Dans la version malgache de Hery Rajaonarimampianina, l'adresse devient : « Je demande à mes amis qui m'ont accompagné jusqu'ici de me laisser libre, libre d'aller vers les autres, vers celui qui n'a jamais été mon ami, qui n'a jamais appartenu à notre camp, à notre famille politique qui parfois nous a combattu. Parce que lorsqu'il s'agit de Madagascar, il n'y a plus de camp ».

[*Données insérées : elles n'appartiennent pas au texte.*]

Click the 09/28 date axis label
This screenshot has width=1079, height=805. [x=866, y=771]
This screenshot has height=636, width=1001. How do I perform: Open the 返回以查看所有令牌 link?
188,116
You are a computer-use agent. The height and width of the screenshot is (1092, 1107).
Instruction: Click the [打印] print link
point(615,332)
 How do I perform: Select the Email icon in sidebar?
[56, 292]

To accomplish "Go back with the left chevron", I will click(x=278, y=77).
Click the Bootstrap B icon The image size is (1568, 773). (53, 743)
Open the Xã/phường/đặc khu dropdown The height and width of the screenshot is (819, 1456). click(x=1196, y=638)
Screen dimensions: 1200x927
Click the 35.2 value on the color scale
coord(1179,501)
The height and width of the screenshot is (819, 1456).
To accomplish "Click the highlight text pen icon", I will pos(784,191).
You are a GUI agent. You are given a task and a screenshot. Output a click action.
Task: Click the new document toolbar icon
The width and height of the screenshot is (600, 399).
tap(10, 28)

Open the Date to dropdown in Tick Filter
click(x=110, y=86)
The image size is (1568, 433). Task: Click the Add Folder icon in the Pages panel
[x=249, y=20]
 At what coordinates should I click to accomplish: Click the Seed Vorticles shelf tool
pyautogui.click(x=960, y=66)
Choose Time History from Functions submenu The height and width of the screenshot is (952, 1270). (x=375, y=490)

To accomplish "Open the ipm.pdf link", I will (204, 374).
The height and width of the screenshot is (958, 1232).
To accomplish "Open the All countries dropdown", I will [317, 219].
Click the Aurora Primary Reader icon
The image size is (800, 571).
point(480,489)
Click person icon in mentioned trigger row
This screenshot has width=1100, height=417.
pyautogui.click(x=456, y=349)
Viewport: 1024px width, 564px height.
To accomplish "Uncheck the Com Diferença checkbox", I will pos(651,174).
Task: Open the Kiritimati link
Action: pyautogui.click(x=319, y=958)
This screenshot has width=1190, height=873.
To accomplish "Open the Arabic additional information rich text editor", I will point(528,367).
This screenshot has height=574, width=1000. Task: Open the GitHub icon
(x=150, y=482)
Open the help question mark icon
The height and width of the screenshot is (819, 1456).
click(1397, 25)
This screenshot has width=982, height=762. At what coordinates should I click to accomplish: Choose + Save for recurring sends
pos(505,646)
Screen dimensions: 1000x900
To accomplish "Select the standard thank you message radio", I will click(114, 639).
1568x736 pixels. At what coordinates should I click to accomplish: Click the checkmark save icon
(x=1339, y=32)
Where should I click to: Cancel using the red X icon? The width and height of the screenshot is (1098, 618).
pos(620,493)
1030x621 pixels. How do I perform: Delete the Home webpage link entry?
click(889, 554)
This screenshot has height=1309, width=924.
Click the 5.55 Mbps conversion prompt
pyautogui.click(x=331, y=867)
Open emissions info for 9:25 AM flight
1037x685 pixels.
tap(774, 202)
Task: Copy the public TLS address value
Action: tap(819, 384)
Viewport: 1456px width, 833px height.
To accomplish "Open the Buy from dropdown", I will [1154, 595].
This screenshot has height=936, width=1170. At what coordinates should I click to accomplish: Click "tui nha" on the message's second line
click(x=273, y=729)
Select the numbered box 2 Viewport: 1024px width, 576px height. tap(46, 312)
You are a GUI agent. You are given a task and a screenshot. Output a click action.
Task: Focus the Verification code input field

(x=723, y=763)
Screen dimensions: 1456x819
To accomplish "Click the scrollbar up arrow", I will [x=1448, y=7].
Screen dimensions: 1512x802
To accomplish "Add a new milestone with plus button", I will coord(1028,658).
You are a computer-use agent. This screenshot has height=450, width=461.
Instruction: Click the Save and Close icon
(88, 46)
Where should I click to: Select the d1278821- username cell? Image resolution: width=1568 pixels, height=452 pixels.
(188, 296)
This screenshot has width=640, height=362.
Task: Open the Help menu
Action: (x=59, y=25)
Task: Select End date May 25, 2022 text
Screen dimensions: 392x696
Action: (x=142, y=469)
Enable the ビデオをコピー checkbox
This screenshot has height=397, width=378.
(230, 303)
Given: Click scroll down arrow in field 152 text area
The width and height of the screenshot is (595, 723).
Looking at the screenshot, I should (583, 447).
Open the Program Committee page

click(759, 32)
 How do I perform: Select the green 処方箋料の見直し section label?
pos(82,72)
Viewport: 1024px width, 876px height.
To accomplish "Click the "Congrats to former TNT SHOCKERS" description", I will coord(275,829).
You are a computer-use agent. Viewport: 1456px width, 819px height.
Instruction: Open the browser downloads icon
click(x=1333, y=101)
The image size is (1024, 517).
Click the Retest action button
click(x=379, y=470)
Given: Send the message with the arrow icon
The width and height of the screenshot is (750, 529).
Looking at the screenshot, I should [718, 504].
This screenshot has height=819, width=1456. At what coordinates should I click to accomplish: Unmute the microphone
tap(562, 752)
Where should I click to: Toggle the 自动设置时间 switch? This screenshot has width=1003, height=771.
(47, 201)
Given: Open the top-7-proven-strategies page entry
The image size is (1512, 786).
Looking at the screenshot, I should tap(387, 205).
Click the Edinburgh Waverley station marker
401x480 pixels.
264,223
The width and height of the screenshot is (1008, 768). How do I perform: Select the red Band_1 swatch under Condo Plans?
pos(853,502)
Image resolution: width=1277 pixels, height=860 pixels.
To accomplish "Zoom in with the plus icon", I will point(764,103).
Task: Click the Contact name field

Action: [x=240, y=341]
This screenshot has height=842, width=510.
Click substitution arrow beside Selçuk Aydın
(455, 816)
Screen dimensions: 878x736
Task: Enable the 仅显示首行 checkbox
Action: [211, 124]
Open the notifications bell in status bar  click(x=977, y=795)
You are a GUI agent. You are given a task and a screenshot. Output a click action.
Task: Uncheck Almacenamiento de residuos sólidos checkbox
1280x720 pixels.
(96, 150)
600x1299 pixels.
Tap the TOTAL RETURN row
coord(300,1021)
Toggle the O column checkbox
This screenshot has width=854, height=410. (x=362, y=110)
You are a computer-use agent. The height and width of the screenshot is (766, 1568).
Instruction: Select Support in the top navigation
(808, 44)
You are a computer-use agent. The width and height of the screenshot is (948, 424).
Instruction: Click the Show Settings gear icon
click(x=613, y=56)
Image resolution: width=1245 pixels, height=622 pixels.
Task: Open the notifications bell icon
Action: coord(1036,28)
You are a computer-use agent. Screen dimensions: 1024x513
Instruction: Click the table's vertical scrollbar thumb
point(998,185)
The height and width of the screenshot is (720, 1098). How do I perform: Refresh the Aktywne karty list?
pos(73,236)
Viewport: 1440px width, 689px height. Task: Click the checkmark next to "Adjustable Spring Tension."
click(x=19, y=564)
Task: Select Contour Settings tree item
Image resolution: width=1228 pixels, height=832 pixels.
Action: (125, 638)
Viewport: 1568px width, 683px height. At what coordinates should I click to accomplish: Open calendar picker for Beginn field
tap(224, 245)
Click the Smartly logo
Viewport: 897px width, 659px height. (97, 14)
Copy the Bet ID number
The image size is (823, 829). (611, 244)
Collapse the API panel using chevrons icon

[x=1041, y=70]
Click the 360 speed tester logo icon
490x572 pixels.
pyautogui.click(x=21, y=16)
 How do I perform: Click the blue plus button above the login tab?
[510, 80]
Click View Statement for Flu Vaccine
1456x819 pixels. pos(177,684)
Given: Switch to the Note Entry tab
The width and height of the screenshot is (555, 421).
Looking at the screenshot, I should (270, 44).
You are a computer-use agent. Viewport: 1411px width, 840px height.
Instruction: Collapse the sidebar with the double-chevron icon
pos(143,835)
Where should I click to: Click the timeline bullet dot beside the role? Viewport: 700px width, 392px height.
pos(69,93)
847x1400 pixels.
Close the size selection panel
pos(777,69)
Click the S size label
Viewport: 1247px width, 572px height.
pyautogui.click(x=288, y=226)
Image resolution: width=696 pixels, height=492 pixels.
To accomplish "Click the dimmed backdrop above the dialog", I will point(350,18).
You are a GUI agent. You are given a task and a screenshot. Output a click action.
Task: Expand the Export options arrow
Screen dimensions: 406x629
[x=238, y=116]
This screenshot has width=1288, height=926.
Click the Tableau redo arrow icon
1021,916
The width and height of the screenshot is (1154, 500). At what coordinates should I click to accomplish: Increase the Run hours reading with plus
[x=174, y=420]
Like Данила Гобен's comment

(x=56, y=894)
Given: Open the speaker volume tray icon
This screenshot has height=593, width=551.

Maladresse de porte-plume pressé ou référence admirative ? Malgré l'heureuse transformation du mot « France » en « Madagascar », le coupé-collé n'a en tout cas pas échappé aux commentateurs et blogeurs malgaches, plutôt ironiques. « Sarkozy copié et pillé... » titrait ainsi lundi en Une «  la Gazette de la Grande Île ».
 
L'ensemble du discours n'en a pas moins été apprécié, tant par les membres du corps diplomatique que par les politiciens malgaches qui espèrent que le pays va tourner la page de la crise politique et institutionnelle ouverte par le renversement du président Marc Ravalomanana début 2009. Des pourparlers semblent engagés avec des partisans de ce dernier, dont le retour n'est plus exclu, de même qu'une participation de sa « mouvance » au gouvernement.

« C'est un discours absolument fabuleux, plein d'espoir. Nous étions tous très très émus », a pour sa part salué, enthousiaste, la ministre française de la Francophonie Yamina Benguigui ... peu suspecte de sarkozysme.